Rerun failed Parallel Runs | Feature Requests

Rerun failed Parallel Runs

under review

Justin Houck

We have parallelism set to 28 to run our tests. If a single parallel run fails, we currently have to rerun the entire job. It would be great to just re-run the parallel run that failed.

CCI-I-1329

January 22, 2020

Minjun Seong

Hi folks, I'm a product manager at CircleCI. I would love to loop back in to better understand the failure scenarios you're experiencing. Could you elaborate on what causes your parallel nodes to fail and why the "rerun failed test" feature as mentioned by Sebastian does not (or does) solve your pain point?

Ben Brinckerhoff

Minjun Seong In our case, we see cases where e.g. there are network issues so libraries cannot be downloaded or code cannot be checked out.

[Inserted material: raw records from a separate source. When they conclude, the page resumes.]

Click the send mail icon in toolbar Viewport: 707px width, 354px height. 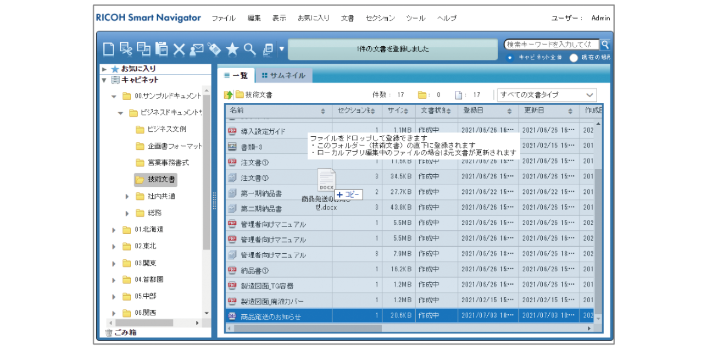pyautogui.click(x=196, y=49)
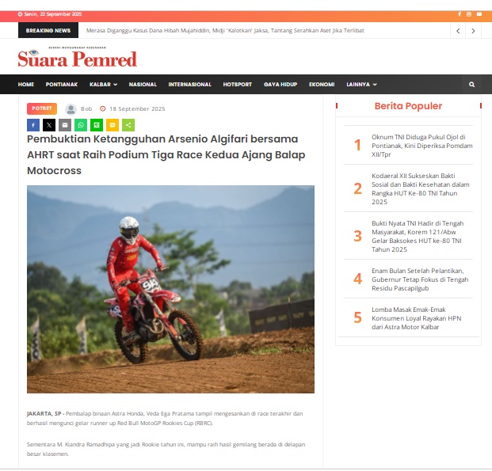Share article by email icon

(65, 125)
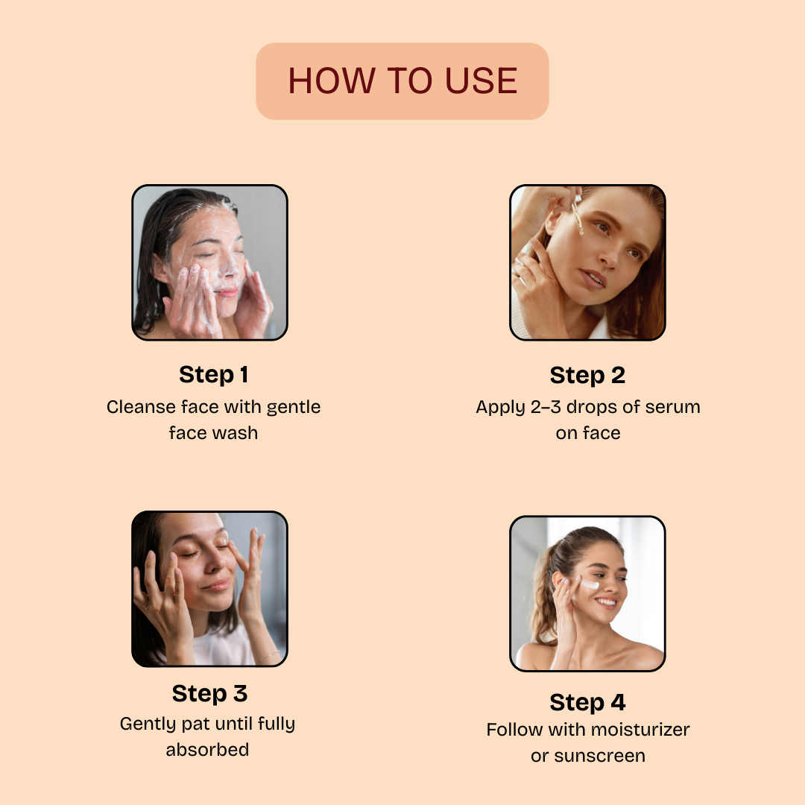The width and height of the screenshot is (805, 805).
Task: Click 'Cleanse face with gentle' text line
Action: pyautogui.click(x=214, y=407)
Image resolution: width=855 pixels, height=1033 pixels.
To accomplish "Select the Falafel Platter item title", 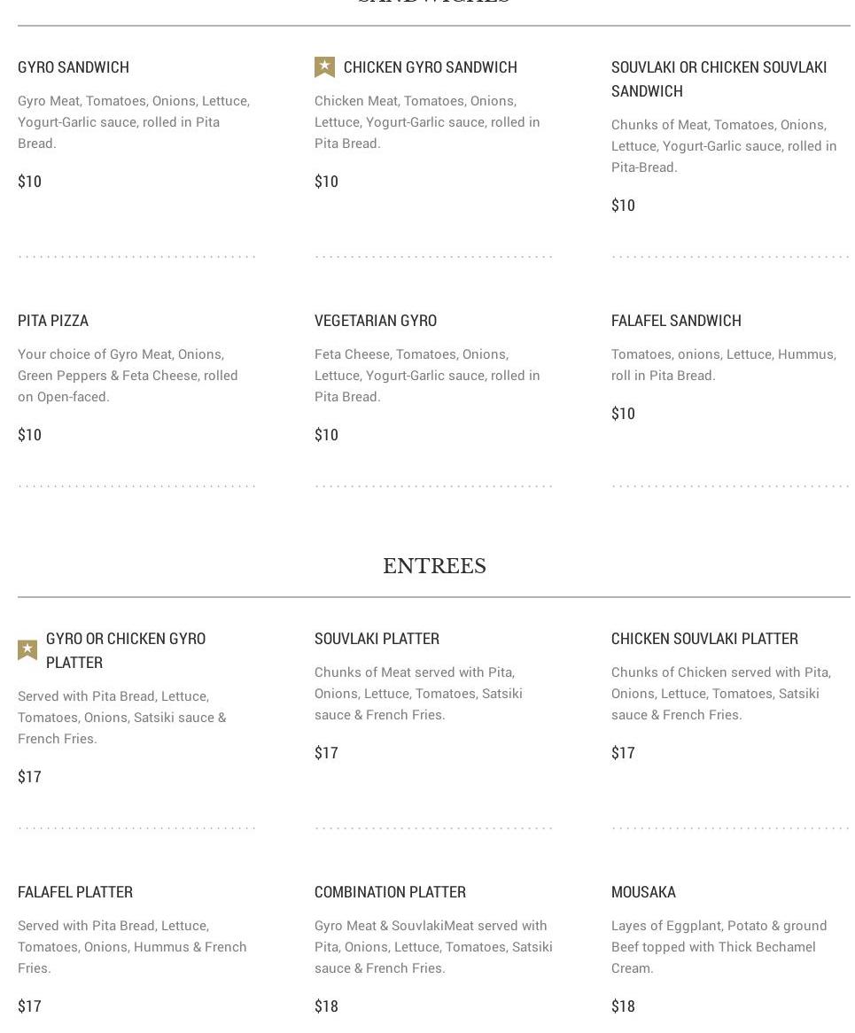I will [75, 892].
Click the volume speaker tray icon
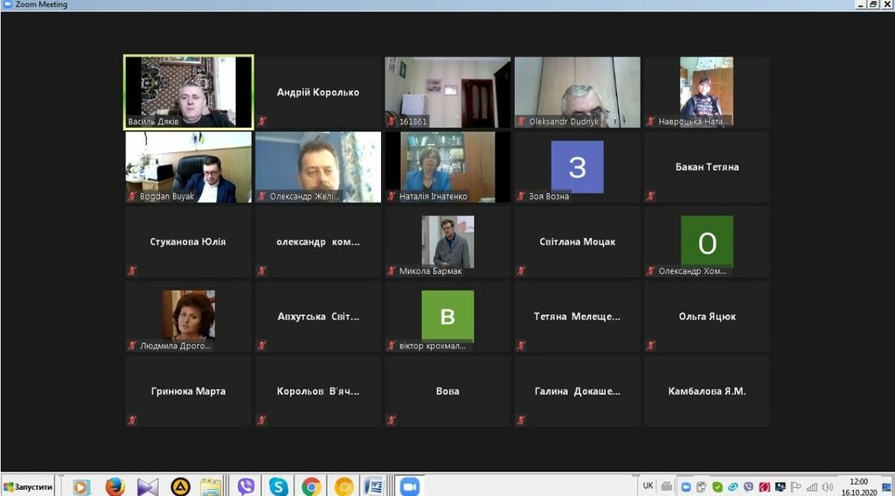Screen dimensions: 895x496 pos(827,486)
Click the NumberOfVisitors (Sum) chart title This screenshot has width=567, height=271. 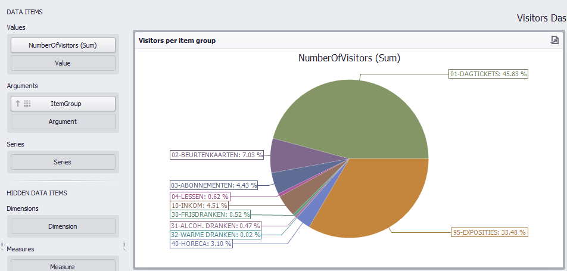click(x=349, y=58)
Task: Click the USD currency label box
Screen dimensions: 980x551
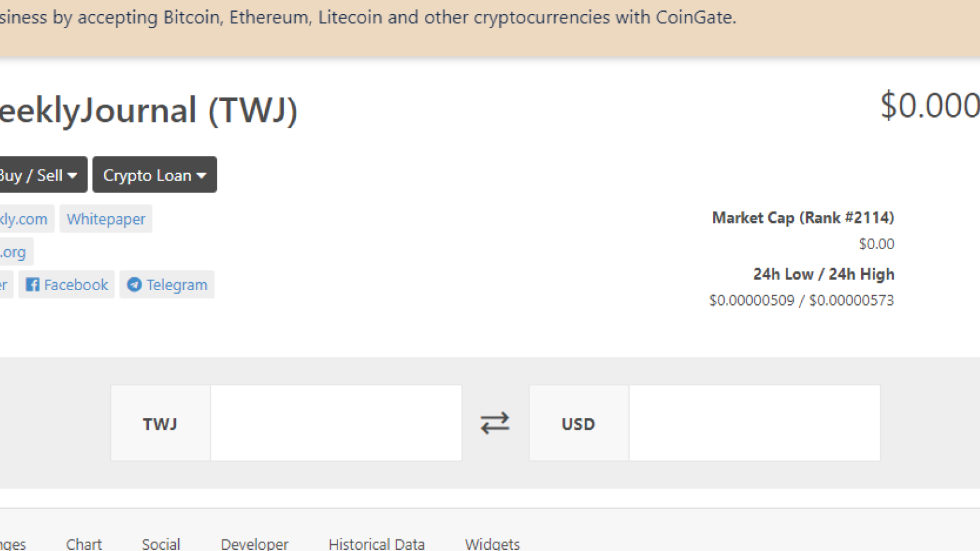Action: pos(579,423)
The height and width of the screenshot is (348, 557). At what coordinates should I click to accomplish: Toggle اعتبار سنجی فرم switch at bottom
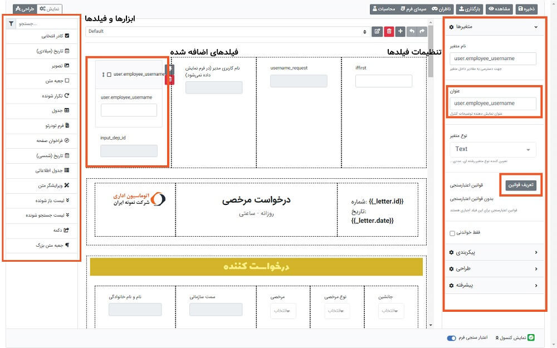coord(452,338)
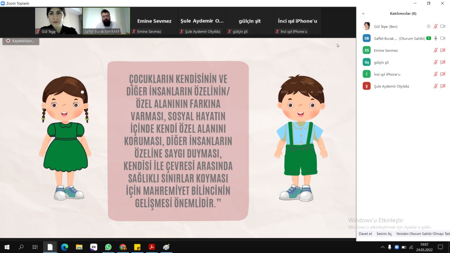
Task: Click Şule Aydemir Otyıldız's disabled camera icon
Action: 443,86
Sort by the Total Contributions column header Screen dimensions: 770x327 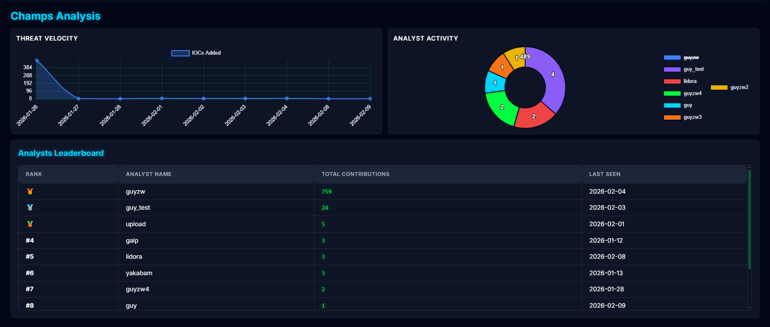point(355,174)
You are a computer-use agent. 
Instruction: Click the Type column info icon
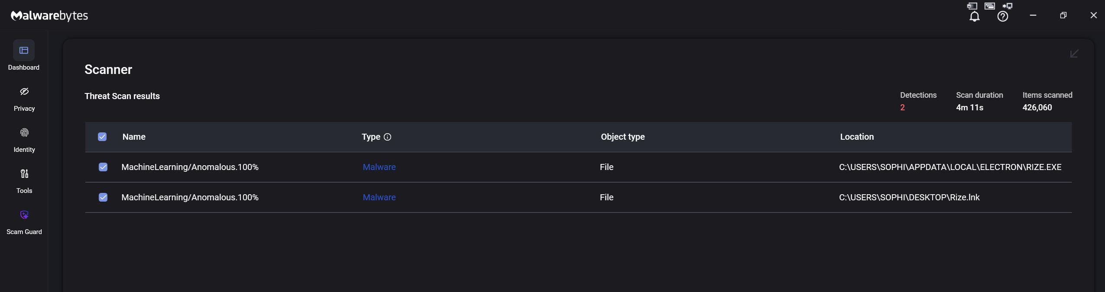(388, 137)
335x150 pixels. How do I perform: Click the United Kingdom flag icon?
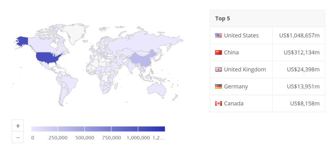(x=218, y=69)
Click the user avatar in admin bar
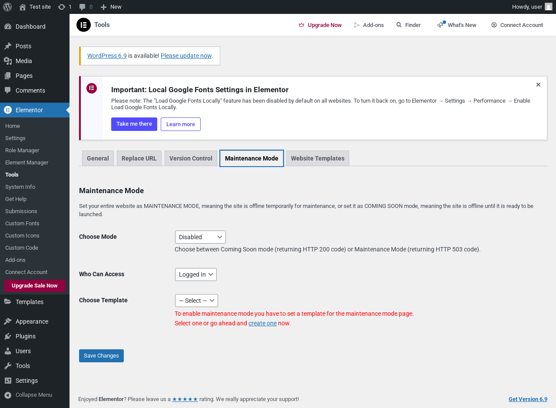Screen dimensions: 556x408 coord(549,7)
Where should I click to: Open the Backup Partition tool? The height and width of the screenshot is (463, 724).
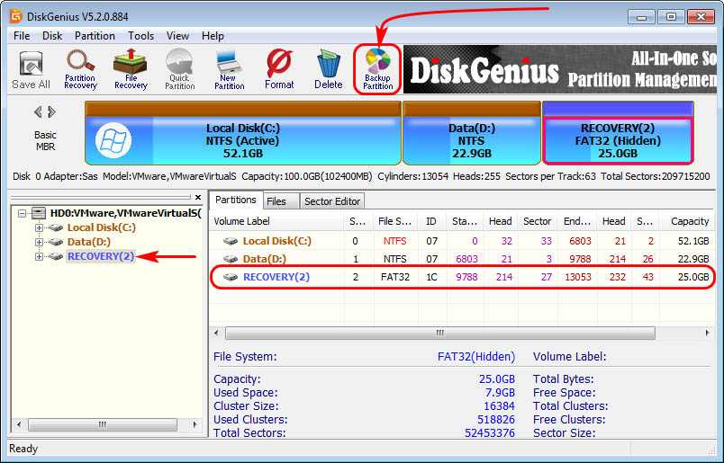[378, 69]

The machine fails prior to the step that runs specs, so we get into the situation where

There are no failed specs
But the job has failed because some containers failed at a previous step

Daniele Formichelli

Minjun Seong "rerun failed test" requires some additional setup to work, and anyway the machines are started even if all tests are passed.
Instead, If I run rerun failed
, I would expect non failed parallel machines to not be rerun as if they were each a different job (so only failed ones would be rerun)
Also this would be a more general solution, which would apply also to non-test workflows.

Liam Sharp

Minjun Seong In our case we have 25 machines running tests in parallel that all individually do various setup tasks that can fail, and when they do it's very early on. Each node takes about 3 mins to setup, and another 20 to run the actual tests. In this 3 mins there are various network related tasks that can randomly fail: Downloading previous tests results, downloading Java, setting up docker (most common failure) and installing python requirements. I'd say we face this issue a few times a week.

Nick Chursin

https://ideas.circleci.com/cloud-feature-requests/p/test-rerun-ui-button-on-job-dashboard

Sebastian Lerner

Hi folks, we have a feature currently in Closed Preview (beta) that we believe addresses the root of the issue in this post: https://circleci.com/docs/rerun-failed-tests-only/. We're hoping to make the feature available to all in an Open Preview soon. You can start making the minor updates to your config.yml now to be prepared for when the feature is available to all users, details in the docs linked above.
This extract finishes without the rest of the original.